I get most of my netbook information at the following site if you're interested:
http://www.liliputing.com


----------



## Giaguara (Nov 2, 2008)

Mini note 1000 will be from January and still from closer to $ 400 as start price.
So HP 1000 currently .. is close to that, and not that interesting. 
Hmm.... HP 2133 or spiced up Inspiron mini 9?


----------



## nixgeek (Nov 2, 2008)

Giaguara said:


> Mini note 1000 will be from January and still from closer to $ 400 as start price.
> So HP 1000 currently .. is close to that, and not that interesting.
> Hmm.... HP 2133 or spiced up Inspiron mini 9?



No contest....the Dell is the sure winner.

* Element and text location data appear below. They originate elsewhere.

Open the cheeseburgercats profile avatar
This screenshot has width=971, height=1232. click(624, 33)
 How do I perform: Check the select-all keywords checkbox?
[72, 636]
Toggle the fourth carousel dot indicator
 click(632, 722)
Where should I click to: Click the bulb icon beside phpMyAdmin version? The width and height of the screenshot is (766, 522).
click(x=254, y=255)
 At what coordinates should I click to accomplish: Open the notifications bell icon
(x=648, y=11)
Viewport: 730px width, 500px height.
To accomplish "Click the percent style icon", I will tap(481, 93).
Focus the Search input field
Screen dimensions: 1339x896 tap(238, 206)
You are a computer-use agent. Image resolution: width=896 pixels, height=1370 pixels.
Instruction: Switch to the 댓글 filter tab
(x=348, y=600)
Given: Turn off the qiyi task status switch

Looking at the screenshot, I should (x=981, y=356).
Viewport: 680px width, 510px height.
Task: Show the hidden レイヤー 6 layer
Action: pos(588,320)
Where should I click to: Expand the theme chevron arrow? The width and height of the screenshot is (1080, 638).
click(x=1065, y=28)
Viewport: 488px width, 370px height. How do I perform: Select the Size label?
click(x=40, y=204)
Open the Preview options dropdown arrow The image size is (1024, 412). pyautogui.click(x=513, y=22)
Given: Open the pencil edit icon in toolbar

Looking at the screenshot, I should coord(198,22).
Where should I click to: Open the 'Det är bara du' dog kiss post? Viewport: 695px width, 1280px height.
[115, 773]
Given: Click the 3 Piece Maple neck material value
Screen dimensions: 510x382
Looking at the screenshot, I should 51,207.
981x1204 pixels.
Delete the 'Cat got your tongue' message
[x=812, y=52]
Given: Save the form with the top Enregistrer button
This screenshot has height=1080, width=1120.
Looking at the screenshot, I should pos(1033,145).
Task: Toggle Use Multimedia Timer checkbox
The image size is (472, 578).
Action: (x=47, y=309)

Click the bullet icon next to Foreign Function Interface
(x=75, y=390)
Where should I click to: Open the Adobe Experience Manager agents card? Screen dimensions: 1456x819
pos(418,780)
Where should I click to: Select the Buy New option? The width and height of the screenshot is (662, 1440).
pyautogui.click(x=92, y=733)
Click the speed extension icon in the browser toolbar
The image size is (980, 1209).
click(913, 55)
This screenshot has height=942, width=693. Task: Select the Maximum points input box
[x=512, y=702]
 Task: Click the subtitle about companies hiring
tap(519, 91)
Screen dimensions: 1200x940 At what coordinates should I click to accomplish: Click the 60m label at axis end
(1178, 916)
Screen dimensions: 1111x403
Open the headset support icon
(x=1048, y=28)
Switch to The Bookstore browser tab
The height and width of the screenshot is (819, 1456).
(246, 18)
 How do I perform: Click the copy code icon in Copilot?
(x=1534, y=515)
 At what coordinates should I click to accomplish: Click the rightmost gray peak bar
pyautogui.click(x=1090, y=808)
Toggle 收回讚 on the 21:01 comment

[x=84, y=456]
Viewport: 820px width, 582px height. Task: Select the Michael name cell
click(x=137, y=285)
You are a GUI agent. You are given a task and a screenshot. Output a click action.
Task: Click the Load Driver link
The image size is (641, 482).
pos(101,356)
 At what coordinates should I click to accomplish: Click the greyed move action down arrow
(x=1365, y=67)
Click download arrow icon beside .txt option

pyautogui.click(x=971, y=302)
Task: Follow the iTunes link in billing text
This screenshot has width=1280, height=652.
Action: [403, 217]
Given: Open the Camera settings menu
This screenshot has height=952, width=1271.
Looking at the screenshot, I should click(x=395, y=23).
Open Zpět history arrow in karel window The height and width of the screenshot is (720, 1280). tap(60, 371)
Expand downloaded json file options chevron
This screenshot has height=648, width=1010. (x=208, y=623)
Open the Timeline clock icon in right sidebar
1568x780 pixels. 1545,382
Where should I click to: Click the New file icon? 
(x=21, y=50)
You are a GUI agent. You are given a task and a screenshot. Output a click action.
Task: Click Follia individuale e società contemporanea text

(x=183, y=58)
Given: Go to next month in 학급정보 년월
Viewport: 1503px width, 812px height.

The VIA C7-M is slow compared to the Intel Atom.  I wouldn't even consider the 2133 because it uses the slower processor.  Do give the Acer some consideration as well.  This is pretty much the only Acer I would probably ever recommend.  I know of some others that are using the GNU/Linux version and love it.


----------



## Giaguara (Nov 3, 2008)

I've seen some of those Acers, and wasn't too impressed.
(and had one, looong time ago, before NeXT was out)
This also covers them all http://www.reghardware.co.uk/2008/09/12/rh_bg_netbooks/
Dell does sound the one to go with then.


----------



## Giaguara (Nov 4, 2008)

Dell's shipping times seem to vary as they will make all BTO. So will ship by 14th/19th/20th... would sort of need it by then.
Another nice thing I discovered with Dell is that I can get a small discount from them via work.


----------



## nixgeek (Nov 4, 2008)

Yeah, I'm eligible also for the discount at work.  I just have to play with it to see if its what I want.  I did play with the Acer which is why I was sold on it, but I don't want to impulse-buy without testing out the Dell first (which I originally liked just from what I saw online).


----------



## Giaguara (Nov 4, 2008)

... and while I'm getting ready to place the order for that Dell, then there is suddenly this http://gizmodo.com/5075924/dealzmodo-msi-wind-now-350-at-best-buy price drop of MSI Wind (1.6 10" same res, 1 GB, 80 GB) for now $ 350 at Best Buy. 
(XP, but that's a matter of 30-60 minutes to install a decent OS there).
(which seems to be sold out all over TX at least by now..)


----------



## ora (Nov 5, 2008)

Bigger review of the Dell on Reg Hardware this morning, though I guess if you are stateside now the stuff abut mobile broadband aint relevant. 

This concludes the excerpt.